いきなりのプレゼンがどれほど怖いか、想像できたかと思います。

例を出しながら、ヒアリングの重要性を述べましたが、理解できましたでしょうか。
次は、ヒアリングで何を聞くのかをご説明していきます。

【ヒアリングの4ステップ】

ヒアリングをするコツは、構造分解です。何を聞くのか、どの順番で聞くのか。ここを押さえるとヒアリングの精度は上がります。

先ほど、ヒアリングの重要性を述べました。なぜ大切のか理解できかと思います。この章では、ヒアリングを4ステップに構造分解し、ご説明していきます。

ヒアリングのステップ

①状況
②問題
③リスク
④プレゼンの合意

✔ここで、ひとつ大事なことを言います。

お客様はご自身でも課題をわかっていない。これが大前提です。だから、ステップを分けてヒアリングし課題を見つけていきます。

〈①”状況”を聞くヒアリング〉

ヒアリングのステップに入ったらまず、状況を聞いてください。具体的には、現在の状況、過去の状況、現状にいたった背景、現状の満足度を聞いてください。

例えば保険の営業なら、 

■「保険はどのような保険に入っていますか」
■「それはいつからですか」
■「以前もその保険だったのですか」

と質問すると、お客様も話をしてくれます。

おそらく、この状況は聞くことはできているかと思います。
でも、逆に言えば状況しか聞けていない営業パーソンが多いです。

〈②”問題”を聞くヒアリング〉

状況を聞いたあとは、”問題”を聞いていきます。ここで、「何か困っていることありますか」ストレートに聞いても、浅い答えしか返ってきません。お客様が話しやすい質問が必要になります。

ここでも保険営業を例にあげると、

■「今後、ライフプランを考えたときに、ご不安な点などはございますか」
■「保険に入っている点で何かご不明な点、ご不安な点はございますか」

このように聞けば、お客様も答えやすいです。他にも話を広げて、深堀りし、濃いヒアリングをしていきます。

具体的には、拡大質問を使うようにしてください。

おススメの質問ワードとしては、

■「どういったことがおありなんですか」
■「と、おっしゃいますと」
■「どのようになると一番いいと思われますか」
■「もし、あるとしたら」
■「お話を伺って、ふと思ったのですが、こんなことはないですか」
■「10点満点で何点ですか」

このように聞くと、お客様の回答の幅を広げることができます。

〈③”リスク”を聞くヒアリング〉

先ほどのヒアリングで、問題を聞き出し、認識をしてもらいました。次はリスクを聞いていきます。

なぜ、リスクを聞くのか。それは、

すぐ解決しないとまずい。本気でやばい。

と思わなければ、ヒトは行動をしないからです。つまり、緊急性がないと購入に至らないのです。

問題を聞くだけでは、「まぁ、また今度解決したらいいでしょ」くらいにしか考えていないものです。

”問題を抱えているリスク”を、お客様自身に語ってもらいます。営業に言われるより、ご自身が語ることで、緊急性を感じる強いメッセージになります。(*一貫性の法則が働くからです。)

✔ここで簡単にまとめます。

リスクを聞きだし、「これすぐに解決しないと会社やばいことになるやん」って、緊急性を感じてもらうステップです。

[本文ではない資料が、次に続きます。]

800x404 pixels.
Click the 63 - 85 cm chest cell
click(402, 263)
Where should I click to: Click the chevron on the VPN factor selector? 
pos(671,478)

続いて、具体的にどう聞いていくのかをご説明します。ヒアリングの中でも、リスクは営業として聞きにくい項目です。

✔ポイントは枕詞です

おすすめの枕詞は、

■「○○様だからこそ、お聞きしたいのですが」
■「失礼かと思いますが、お伺いしてもよろしいでしょうか」

表現が柔らかくなり、とげなくお客様に聞くことができます。

✔お次は使えるトーク集をお伝えします。

■「もし、それが解決できなければ、どういったことが起こりそうですか」
■「それは何か問題がおありなんですか」

リスクを聞くときは、枕詞をつけてください。言葉を柔らくでき、質問される側の受ける印象が変わります。

〈プレゼンへの移行確認〉

『状況  ―  問題  ―  リスク』を聞き出したら、次はプレゼンです。

ですが、

ヒアリングとプレゼンの間に、プレゼンをしてもいいか、お客様に合意をとります。このステップは必ず入れてください。リスクまで、しっかりヒアリングできていれば、話を聞きたいですと言っていただけるので、必ず合意をもらいます。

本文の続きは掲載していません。